EXERCISE
The expected answer is a single number, namely how many lines in the data below hold the word "agent".

INFORMATION GIVEN
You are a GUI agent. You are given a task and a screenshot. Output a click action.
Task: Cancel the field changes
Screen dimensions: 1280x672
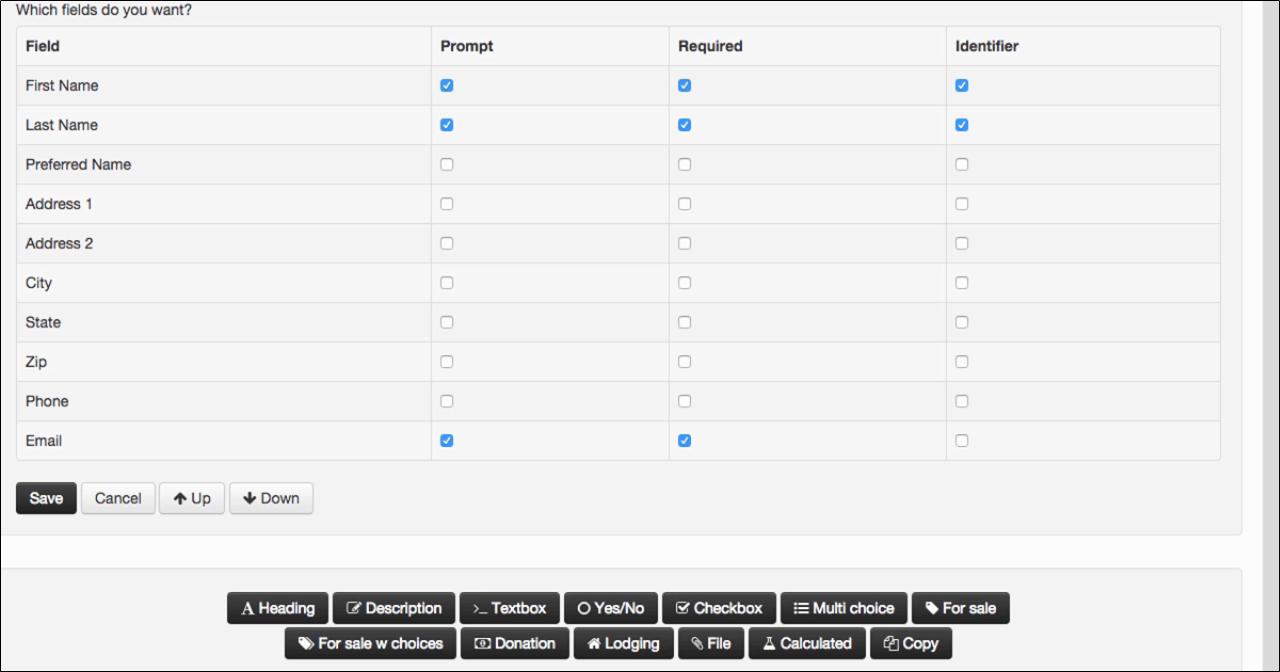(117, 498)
* * *
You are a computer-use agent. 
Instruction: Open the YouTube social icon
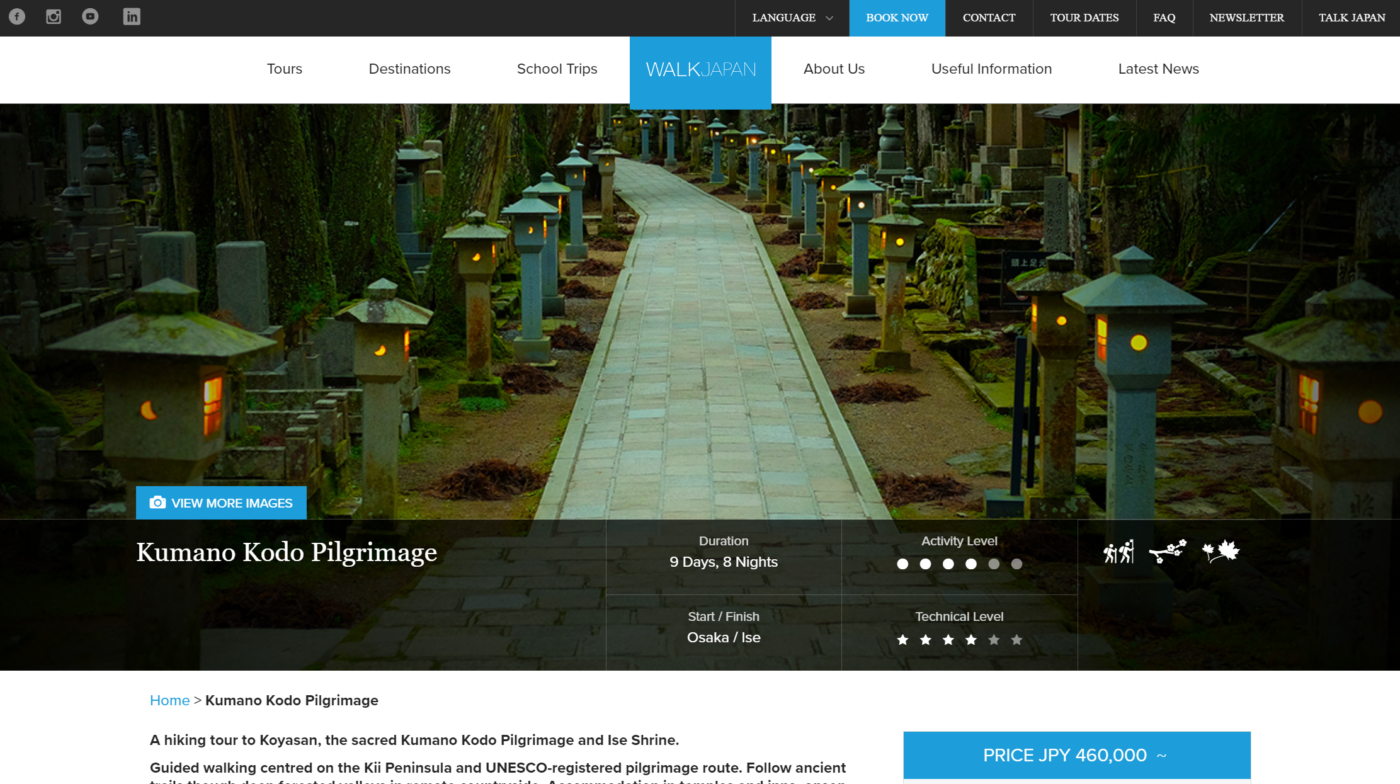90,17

ANSWER BOX
2